[Stored data entries]
----------

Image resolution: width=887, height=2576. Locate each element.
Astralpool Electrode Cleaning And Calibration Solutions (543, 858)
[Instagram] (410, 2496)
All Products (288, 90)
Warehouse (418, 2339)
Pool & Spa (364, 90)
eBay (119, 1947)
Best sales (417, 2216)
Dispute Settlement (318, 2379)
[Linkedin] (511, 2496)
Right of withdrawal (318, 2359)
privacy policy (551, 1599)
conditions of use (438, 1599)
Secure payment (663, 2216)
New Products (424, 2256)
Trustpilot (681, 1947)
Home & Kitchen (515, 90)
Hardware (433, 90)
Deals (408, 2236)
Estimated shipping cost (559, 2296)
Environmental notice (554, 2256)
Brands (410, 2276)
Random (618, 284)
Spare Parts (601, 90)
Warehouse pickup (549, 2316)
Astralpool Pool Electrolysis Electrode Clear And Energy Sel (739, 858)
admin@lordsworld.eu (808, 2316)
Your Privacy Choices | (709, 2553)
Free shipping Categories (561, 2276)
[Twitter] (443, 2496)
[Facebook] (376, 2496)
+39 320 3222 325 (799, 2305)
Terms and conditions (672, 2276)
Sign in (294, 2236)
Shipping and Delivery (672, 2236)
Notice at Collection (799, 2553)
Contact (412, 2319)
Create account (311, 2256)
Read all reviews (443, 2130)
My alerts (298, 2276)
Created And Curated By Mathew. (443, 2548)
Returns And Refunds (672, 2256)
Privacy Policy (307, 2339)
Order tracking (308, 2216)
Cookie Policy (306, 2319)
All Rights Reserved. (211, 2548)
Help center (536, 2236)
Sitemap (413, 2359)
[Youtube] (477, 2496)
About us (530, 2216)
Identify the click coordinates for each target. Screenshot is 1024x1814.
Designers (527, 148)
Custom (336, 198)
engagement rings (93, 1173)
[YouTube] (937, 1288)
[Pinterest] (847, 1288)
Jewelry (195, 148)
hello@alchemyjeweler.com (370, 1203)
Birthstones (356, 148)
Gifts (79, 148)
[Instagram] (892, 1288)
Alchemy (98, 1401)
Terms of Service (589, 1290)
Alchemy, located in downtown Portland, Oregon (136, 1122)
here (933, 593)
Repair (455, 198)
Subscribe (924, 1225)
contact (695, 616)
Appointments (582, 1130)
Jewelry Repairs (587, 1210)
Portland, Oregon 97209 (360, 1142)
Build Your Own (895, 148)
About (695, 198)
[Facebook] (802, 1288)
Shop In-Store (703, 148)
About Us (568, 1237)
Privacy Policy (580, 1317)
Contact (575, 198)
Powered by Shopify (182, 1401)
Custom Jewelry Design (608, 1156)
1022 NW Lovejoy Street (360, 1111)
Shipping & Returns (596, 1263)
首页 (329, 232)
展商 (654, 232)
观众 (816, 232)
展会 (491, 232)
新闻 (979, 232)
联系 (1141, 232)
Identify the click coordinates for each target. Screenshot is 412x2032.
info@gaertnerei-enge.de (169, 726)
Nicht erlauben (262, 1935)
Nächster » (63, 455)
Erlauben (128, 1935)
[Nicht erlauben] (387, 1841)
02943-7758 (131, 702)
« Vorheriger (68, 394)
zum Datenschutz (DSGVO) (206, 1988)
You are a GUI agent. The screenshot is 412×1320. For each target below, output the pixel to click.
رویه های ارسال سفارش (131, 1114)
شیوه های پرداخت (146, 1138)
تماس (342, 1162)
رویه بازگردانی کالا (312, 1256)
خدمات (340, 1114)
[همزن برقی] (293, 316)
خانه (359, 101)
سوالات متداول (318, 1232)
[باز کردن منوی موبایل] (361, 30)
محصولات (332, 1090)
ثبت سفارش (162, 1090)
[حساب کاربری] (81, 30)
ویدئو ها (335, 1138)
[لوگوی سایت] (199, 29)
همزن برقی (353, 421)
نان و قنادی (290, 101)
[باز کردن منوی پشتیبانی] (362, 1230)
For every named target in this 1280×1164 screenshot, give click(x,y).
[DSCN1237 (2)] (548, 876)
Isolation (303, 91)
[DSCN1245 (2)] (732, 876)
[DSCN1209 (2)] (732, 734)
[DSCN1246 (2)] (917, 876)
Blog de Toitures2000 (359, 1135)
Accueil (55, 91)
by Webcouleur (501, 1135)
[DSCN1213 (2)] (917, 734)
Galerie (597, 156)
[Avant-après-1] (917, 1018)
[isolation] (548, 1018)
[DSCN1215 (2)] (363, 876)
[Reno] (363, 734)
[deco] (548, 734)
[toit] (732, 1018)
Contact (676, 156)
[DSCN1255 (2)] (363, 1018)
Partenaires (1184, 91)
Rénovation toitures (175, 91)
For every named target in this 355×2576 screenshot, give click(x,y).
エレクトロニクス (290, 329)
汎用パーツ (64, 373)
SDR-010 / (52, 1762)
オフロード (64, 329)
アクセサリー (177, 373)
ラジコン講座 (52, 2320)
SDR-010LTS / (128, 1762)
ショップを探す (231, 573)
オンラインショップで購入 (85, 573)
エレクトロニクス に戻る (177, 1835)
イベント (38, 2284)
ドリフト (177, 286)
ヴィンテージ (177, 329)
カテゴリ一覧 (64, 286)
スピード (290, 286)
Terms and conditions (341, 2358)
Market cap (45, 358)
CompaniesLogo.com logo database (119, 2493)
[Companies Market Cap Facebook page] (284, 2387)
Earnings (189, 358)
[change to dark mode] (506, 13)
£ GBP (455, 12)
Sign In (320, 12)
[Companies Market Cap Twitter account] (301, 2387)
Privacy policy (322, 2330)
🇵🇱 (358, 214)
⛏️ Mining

----------

The records above should be repeated word for word.

Image resolution: width=887, height=2576. Locate each element.
Astralpool Electrode Cleaning And Calibration Solutions (543, 858)
[Instagram] (410, 2496)
All Products (288, 90)
Warehouse (418, 2339)
Pool & Spa (364, 90)
eBay (119, 1947)
Best sales (417, 2216)
Dispute Settlement (318, 2379)
[Linkedin] (511, 2496)
Right of withdrawal (318, 2359)
privacy policy (551, 1599)
conditions of use (438, 1599)
Secure payment (663, 2216)
New Products (424, 2256)
Trustpilot (681, 1947)
Home & Kitchen (515, 90)
Hardware (433, 90)
Deals (408, 2236)
Estimated shipping cost (559, 2296)
Environmental notice (554, 2256)
Brands (410, 2276)
Random (618, 284)
Spare Parts (601, 90)
Warehouse pickup (549, 2316)
Astralpool Pool Electrolysis Electrode Clear And Energy Sel (739, 858)
admin@lordsworld.eu (808, 2316)
Your Privacy Choices | (709, 2553)
Free shipping Categories (561, 2276)
[Twitter] (443, 2496)
[Facebook] (376, 2496)
+39 320 3222 325 (799, 2305)
Terms and conditions (672, 2276)
Sign in (294, 2236)
Shipping and Delivery (672, 2236)
Notice at Collection (799, 2553)
Contact (412, 2319)
Create account (311, 2256)
Read all reviews (443, 2130)
My alerts (298, 2276)
Created And Curated By Mathew. (443, 2548)
Returns And Refunds (672, 2256)
Privacy Policy (307, 2339)
Order tracking (308, 2216)
Cookie Policy (306, 2319)
All Rights Reserved. (211, 2548)
Help center (536, 2236)
Sitemap (413, 2359)
[Youtube] (477, 2496)
About us (530, 2216)
Identify the click coordinates for each target. Screenshot is 1024x1814.
Designers (527, 148)
Custom (336, 198)
engagement rings (93, 1173)
[YouTube] (937, 1288)
[Pinterest] (847, 1288)
Jewelry (195, 148)
hello@alchemyjeweler.com (370, 1203)
Birthstones (356, 148)
Gifts (79, 148)
[Instagram] (892, 1288)
Alchemy (98, 1401)
Terms of Service (589, 1290)
Alchemy, located in downtown Portland, Oregon (136, 1122)
here (933, 593)
Repair (455, 198)
Subscribe (924, 1225)
contact (695, 616)
Appointments (582, 1130)
Jewelry Repairs (587, 1210)
Portland, Oregon 97209 (360, 1142)
Build Your Own (895, 148)
About (695, 198)
[Facebook] (802, 1288)
Shop In-Store (703, 148)
About Us (568, 1237)
Privacy Policy (580, 1317)
Contact (575, 198)
Powered by Shopify (182, 1401)
Custom Jewelry Design (608, 1156)
1022 NW Lovejoy Street (360, 1111)
Shipping & Returns (596, 1263)
首页 (329, 232)
展商 (654, 232)
观众 (816, 232)
展会 (491, 232)
新闻 (979, 232)
联系 (1141, 232)
Identify the click coordinates for each target. Screenshot is 412x2032.
info@gaertnerei-enge.de (169, 726)
Nicht erlauben (262, 1935)
Nächster » (63, 455)
Erlauben (128, 1935)
[Nicht erlauben] (387, 1841)
02943-7758 (131, 702)
« Vorheriger (68, 394)
zum Datenschutz (DSGVO) (206, 1988)
You are a GUI agent. The screenshot is 412×1320. For each target below, output the pixel to click.
رویه های ارسال سفارش (131, 1114)
شیوه های پرداخت (146, 1138)
تماس (342, 1162)
رویه بازگردانی کالا (312, 1256)
خدمات (340, 1114)
[همزن برقی] (293, 316)
خانه (359, 101)
سوالات متداول (318, 1232)
[باز کردن منوی موبایل] (361, 30)
محصولات (332, 1090)
ثبت سفارش (162, 1090)
[حساب کاربری] (81, 30)
ویدئو ها (335, 1138)
[لوگوی سایت] (199, 29)
همزن برقی (353, 421)
نان و قنادی (290, 101)
[باز کردن منوی پشتیبانی] (362, 1230)
For every named target in this 1280×1164 screenshot, give click(x,y).
[DSCN1237 (2)] (548, 876)
Isolation (303, 91)
[DSCN1245 (2)] (732, 876)
[DSCN1209 (2)] (732, 734)
[DSCN1246 (2)] (917, 876)
Blog de Toitures2000 (359, 1135)
Accueil (55, 91)
by Webcouleur (501, 1135)
[DSCN1213 (2)] (917, 734)
Galerie (597, 156)
[Avant-après-1] (917, 1018)
[isolation] (548, 1018)
[DSCN1215 (2)] (363, 876)
[Reno] (363, 734)
[deco] (548, 734)
[toit] (732, 1018)
Contact (676, 156)
[DSCN1255 (2)] (363, 1018)
Partenaires (1184, 91)
Rénovation toitures (175, 91)
For every named target in this 355×2576 screenshot, give click(x,y).
エレクトロニクス (290, 329)
汎用パーツ (64, 373)
SDR-010 / (52, 1762)
オフロード (64, 329)
アクセサリー (177, 373)
ラジコン講座 (52, 2320)
SDR-010LTS / (128, 1762)
ショップを探す (231, 573)
オンラインショップで購入 (85, 573)
エレクトロニクス に戻る (177, 1835)
イベント (38, 2284)
ドリフト (177, 286)
ヴィンテージ (177, 329)
カテゴリ一覧 (64, 286)
スピード (290, 286)
Terms and conditions (341, 2358)
Market cap (45, 358)
CompaniesLogo.com logo database (119, 2493)
[Companies Market Cap Facebook page] (284, 2387)
Earnings (189, 358)
[change to dark mode] (506, 13)
£ GBP (455, 12)
Sign In (320, 12)
[Companies Market Cap Twitter account] (301, 2387)
Privacy policy (322, 2330)
🇵🇱 (358, 214)
⛏️ Mining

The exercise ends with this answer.